A diretora de "Democracia em Vertigem", Petra Costa, adulterou digitalmente uma foto que aparece no documentário para apagar armas da cena do assassinato de dois militantes mortos pela ditadura militar.
Segundo investigações posteriores, as armas foram plantadas por agentes do regime ao lado de Pedro Ventura Felipe de Araújo Pomar e Ângelo Arroyo, que eram dirigentes do Partido Comunista do Brasil (PC do B), para justificar um suposto confronto armado.
Os dois ativistas foram mortos em 1976. A documentarista confirmou a alteração na imagem em entrevista à revista piauí, que revelou o caso nesta terça-feira (30), e em resposta a uma consulta da Folha. Durante a exibição, o espectador do documentário não é informado da adulteração.
"Democracia em Vertigem", que estreou em junho na plataforma Netflix, é narrado em off por Petra e recapitula os principais fatos políticos do país de 2013 para cá, incluindo o impeachment de Dilma Rousseff (PT) e a eleição de Jair Bolsonaro (PSL).
Pedro Pomar é citado na produção como o mentor político dos pais da diretora. Petra disse que optou por eliminar as armas da cena para que a imagem reproduzida no filme se aproximasse da realidade que consta em documentos e depoimentos.
"Há um debate significativo sobre a veracidade das armas nesta cena, com muitos comentários. E até a própria Comissão da Verdade trouxe evidências para as alegações de que a polícia plantou as armas após a morte de Pedro, e por isso optei por remover esse elemento e homenagear a Pedro com uma imagem mais próxima à provável 'verdade'", disse ela.
Procurada pela Folha, Petra enviou, via assessoria de imprensa, as mesmas explicações dadas à revista.
No site Memorial da Democracia, que reúne informações da época do regime, a foto original pode ser vista com um revólver no chão ao lado de Pomar e uma carabina caída ao lado de Arroyo.

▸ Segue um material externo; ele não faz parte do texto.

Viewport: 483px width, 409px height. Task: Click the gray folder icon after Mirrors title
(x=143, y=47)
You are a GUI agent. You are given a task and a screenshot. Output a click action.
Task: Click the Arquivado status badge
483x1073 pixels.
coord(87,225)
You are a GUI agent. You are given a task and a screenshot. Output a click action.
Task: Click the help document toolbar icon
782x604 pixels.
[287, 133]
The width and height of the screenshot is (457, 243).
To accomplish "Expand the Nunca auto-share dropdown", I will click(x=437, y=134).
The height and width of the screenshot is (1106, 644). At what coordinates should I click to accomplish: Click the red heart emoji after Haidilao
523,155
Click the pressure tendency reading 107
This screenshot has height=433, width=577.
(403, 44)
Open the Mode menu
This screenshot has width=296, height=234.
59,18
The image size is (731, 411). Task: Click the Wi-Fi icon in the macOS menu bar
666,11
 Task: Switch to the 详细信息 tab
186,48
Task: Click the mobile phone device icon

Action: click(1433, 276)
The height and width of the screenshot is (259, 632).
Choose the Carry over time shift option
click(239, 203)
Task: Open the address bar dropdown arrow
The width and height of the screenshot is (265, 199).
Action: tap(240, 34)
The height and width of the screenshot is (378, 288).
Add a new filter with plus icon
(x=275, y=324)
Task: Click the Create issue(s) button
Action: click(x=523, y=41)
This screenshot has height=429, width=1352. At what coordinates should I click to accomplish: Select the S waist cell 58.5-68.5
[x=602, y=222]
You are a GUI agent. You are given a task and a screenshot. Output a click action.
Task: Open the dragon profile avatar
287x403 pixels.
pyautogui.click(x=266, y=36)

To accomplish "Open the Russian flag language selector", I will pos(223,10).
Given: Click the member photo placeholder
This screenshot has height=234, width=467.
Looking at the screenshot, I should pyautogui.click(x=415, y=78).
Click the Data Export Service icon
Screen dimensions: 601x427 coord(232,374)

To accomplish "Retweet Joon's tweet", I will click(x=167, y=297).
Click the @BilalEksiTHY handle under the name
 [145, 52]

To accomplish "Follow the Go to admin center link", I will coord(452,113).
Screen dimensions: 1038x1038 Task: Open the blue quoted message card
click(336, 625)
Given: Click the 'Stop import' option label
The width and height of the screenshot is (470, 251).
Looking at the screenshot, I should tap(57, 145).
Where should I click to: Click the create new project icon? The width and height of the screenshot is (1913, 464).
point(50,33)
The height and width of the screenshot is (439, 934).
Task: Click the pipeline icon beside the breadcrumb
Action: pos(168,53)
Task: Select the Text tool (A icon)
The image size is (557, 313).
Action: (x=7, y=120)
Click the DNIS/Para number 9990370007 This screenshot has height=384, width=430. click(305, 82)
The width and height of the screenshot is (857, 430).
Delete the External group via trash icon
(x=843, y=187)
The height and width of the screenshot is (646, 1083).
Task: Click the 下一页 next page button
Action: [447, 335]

Segundo a piauí, a fotografia em que aparecem as armas também está arquivada no Instituto de Criminalística de São Paulo, anexa ao laudo da morte de Pomar.
Um relatório da Comissão Especial de Mortos e Desaparecidos Políticos confirmou a responsabilidade do Estado nas mortes, como a Folha noticiou em 1996. O mesmo documento reconheceu a manipulação da cena do crime pelos militares.
Os dois militantes foram mortos em uma casa no bairro da Lapa (zona oeste de São Paulo) que era usada para reuniões de membros do PC do B. O episódio ficou conhecido como Chacina da Lapa.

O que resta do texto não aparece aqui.